Source data
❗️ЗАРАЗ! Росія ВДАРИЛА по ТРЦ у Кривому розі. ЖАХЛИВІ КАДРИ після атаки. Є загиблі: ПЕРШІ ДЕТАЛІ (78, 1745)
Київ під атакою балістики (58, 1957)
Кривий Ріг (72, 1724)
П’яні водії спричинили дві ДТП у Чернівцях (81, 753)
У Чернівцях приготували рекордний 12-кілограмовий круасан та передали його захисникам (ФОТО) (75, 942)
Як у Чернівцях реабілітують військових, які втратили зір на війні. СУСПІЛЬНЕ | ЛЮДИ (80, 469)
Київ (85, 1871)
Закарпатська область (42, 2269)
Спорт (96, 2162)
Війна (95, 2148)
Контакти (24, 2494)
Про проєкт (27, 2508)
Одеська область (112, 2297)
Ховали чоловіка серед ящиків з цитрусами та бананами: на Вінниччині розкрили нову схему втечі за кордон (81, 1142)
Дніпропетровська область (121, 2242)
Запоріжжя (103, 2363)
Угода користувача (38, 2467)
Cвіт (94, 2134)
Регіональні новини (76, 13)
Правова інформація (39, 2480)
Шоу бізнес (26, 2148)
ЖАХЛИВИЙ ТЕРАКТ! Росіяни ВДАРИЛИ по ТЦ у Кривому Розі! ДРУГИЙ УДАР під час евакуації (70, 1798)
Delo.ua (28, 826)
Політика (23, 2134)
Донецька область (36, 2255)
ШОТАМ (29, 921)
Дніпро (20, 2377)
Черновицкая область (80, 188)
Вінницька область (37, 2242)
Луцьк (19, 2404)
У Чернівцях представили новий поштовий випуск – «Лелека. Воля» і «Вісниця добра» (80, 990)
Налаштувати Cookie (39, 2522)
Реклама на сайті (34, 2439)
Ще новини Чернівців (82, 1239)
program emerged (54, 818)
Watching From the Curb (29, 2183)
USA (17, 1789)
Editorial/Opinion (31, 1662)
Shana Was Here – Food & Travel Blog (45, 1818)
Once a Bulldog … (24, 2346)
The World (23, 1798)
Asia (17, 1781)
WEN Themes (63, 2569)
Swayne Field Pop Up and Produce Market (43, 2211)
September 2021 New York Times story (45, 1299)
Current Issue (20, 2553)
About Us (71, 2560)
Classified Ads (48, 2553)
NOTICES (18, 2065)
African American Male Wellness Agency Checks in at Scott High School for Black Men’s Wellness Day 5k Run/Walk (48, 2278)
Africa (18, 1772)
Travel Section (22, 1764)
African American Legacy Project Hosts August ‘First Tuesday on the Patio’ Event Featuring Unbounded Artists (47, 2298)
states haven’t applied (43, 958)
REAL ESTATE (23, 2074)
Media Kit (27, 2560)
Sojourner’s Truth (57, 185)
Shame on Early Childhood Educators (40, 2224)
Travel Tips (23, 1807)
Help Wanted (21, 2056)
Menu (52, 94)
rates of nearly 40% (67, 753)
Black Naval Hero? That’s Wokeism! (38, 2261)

▶ _Problem description_
Look for the string "African" in the records, and copy every line where it is found.

▶ _Solution to the exercise_
African American Male Wellness Agency Checks in at Scott High School for Black Men’s Wellness Day 5k Run/Walk (48, 2278)
African American Legacy Project Hosts August ‘First Tuesday on the Patio’ Event Featuring Unbounded Artists (47, 2298)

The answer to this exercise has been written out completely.